Compare and contrast the constitutions of France and Germany

Topics: Germany, Constitution, France Pages: 6 (1916 words) Published: April 29, 2006
Constitutions are codes of rules which aspire to regulate the allocation of functions, powers and duties among the carious agencies and officers of government, and define the relationships between these and the public (Finer 1979: 15). The German Constitution known as the Basic Law was adopted on 23 May, 1949 by the West German State and became the constitution of the entire Federal Republic of Germany with the 1990 reunification. Its French counterpart came into effect on October 4, 1958 leading to the proclamation of the Fifth Republic with Charles de Gaulle as first President. Both the French and German constitutions are formally codified and possess respectively 89 and 146 articles in their current form. In comparing and contrasting them, I will first focus on the impact of the historical context, on the importance given to rights, on the duties, powers and functions of the political executive and of the legislature, and finally on the amendment and judicial review procedures.

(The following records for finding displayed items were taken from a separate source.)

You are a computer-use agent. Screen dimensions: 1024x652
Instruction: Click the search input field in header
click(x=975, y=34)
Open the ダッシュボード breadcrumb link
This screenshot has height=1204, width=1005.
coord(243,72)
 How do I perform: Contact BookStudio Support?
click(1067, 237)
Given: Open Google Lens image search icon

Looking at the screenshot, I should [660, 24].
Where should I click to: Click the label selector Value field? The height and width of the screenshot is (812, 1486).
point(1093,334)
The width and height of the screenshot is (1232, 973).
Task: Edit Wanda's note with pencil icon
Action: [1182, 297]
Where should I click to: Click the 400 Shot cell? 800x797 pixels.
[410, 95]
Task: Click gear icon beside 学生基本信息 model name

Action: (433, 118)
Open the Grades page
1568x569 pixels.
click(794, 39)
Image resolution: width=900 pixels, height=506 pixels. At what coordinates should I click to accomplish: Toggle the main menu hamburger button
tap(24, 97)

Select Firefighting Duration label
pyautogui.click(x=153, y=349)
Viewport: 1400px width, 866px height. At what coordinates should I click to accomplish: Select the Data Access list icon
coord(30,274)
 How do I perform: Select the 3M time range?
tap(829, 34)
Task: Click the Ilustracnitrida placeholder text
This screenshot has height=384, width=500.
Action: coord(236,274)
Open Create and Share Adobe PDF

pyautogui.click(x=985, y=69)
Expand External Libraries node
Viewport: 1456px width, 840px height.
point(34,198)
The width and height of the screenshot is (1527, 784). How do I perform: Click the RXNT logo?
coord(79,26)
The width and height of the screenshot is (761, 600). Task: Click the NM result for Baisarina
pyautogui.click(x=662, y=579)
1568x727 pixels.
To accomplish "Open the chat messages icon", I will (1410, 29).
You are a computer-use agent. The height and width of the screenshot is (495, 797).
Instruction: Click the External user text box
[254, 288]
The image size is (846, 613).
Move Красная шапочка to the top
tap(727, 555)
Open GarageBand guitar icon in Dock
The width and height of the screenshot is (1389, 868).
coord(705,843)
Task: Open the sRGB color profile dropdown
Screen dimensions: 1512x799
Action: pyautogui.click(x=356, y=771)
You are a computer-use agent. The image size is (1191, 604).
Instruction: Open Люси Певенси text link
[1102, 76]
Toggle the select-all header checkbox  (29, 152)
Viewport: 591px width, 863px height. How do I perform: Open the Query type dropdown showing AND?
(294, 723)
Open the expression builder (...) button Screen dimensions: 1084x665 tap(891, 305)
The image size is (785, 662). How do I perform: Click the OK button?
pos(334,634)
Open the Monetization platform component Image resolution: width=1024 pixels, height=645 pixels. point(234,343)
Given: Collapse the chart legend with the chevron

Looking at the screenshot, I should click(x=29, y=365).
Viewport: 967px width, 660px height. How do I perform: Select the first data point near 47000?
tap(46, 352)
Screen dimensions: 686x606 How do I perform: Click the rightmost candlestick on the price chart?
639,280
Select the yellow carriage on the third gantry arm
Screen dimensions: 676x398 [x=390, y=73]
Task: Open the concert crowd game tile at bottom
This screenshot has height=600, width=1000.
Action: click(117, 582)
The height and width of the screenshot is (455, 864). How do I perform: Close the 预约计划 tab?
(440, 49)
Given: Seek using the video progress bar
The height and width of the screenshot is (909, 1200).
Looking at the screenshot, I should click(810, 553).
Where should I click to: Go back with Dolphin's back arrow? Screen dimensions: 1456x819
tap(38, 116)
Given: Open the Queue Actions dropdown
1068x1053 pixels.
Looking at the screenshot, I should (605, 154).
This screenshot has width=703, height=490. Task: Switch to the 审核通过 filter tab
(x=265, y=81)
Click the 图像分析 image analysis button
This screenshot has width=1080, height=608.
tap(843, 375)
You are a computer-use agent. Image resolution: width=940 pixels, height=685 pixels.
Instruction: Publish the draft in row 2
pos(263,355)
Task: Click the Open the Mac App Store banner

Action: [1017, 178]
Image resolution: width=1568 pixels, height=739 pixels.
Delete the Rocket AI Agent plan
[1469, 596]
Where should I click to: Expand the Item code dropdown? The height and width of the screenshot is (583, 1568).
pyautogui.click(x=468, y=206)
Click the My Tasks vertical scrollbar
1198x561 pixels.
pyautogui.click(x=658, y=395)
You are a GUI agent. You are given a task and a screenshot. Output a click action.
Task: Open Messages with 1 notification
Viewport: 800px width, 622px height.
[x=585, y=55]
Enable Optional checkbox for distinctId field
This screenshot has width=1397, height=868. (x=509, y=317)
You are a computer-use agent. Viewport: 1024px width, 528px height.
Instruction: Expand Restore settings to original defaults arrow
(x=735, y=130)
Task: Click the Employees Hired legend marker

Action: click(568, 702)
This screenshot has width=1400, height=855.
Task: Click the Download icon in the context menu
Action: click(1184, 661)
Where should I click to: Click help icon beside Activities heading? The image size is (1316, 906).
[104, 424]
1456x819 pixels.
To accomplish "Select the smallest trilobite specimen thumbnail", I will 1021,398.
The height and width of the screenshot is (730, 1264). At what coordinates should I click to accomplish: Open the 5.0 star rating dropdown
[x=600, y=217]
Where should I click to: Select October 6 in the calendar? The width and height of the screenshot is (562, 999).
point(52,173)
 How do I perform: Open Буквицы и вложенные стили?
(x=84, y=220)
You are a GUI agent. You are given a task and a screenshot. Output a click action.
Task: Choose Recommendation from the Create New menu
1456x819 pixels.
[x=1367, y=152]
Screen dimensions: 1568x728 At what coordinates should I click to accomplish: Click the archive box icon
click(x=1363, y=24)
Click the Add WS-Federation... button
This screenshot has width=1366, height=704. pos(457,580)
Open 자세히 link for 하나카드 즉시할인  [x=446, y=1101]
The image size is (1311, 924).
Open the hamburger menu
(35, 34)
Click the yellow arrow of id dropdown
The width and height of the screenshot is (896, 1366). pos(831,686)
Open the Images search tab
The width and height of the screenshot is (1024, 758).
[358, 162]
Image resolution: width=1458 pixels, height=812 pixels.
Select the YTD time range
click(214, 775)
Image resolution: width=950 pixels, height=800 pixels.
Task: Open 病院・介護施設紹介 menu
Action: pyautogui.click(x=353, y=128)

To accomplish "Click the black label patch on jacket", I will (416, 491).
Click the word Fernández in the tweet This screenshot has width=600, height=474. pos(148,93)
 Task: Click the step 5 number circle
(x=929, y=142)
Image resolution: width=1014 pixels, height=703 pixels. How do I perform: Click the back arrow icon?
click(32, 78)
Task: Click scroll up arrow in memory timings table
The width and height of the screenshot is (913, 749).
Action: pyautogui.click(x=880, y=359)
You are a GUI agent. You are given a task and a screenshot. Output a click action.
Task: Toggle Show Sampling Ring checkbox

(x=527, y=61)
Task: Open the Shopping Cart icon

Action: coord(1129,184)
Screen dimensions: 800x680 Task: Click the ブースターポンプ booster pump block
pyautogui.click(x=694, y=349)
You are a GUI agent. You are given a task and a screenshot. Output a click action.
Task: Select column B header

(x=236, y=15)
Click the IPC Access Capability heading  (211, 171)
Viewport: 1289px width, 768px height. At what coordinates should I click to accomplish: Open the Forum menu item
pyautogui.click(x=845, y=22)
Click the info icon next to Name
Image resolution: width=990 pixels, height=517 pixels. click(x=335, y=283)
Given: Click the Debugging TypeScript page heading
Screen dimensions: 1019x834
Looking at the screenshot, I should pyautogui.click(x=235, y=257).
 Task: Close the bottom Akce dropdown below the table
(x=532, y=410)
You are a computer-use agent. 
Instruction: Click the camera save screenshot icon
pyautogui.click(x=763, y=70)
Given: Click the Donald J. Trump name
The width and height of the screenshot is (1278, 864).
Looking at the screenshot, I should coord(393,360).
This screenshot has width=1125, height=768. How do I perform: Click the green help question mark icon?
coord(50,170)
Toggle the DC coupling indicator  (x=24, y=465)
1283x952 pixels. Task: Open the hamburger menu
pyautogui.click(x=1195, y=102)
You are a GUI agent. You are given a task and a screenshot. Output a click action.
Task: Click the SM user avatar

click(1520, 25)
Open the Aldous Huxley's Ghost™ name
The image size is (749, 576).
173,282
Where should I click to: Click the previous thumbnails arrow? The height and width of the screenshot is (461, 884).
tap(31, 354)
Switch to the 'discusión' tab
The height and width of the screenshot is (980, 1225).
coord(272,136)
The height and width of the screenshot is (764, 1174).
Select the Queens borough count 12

In order to understand the drafting of the two constitutions, it is essential to take their historical context into account. The two texts were adopted as part of a political fresh start with a clear will to avoid repeating the mistakes of the past. The previous French Republic, as well as the Weimar Republic (1918-33), had notably been paralysed by unstable governments, for the use of proportional representation in the lower house elections had led to an overly fragmented system. A series of safeguards were therefore created in the two new texts so as to ensure durable and effective governments.

Many differences have also stemmed from their respective historical backgrounds however. Contrary to the 1958 French Constitution, the Basic Law involved a radical change of regime from the Third Reich dictatorship (1933-1945) to the Federal Republic of Germany. By naming it Basic Law-Grundgesetz- and not Constitution -Verfassung-, the Länder also stressed the provisional character of a paper pending reunification. In addition, the way the two countries constitutionally regulate the use of referenda reveals the antagonistic nature of their political past. As for Germany, the Basic Law only makes provision for referenda on changing the borders of the Länder (Article29) so as to prevent the kind of populism that favoured Hitler's rise. At Charles de Gaulle's request, the French Constitution on the other hand was adopted by referendum and, as we shall see later, can be amended through direct consultation of the citizenry (Lambin 1998: 304). De Gaulle, the founding father of the 1958 French Constitution, considered indeed that establishing strong bonds directly with the citizens was a way to reinforce his accountability to them and therefore the governing of the country. The historical context therefore played a major role in the shaping of these two constitutions; the will to correct or improve the past system being omnipresent in both texts.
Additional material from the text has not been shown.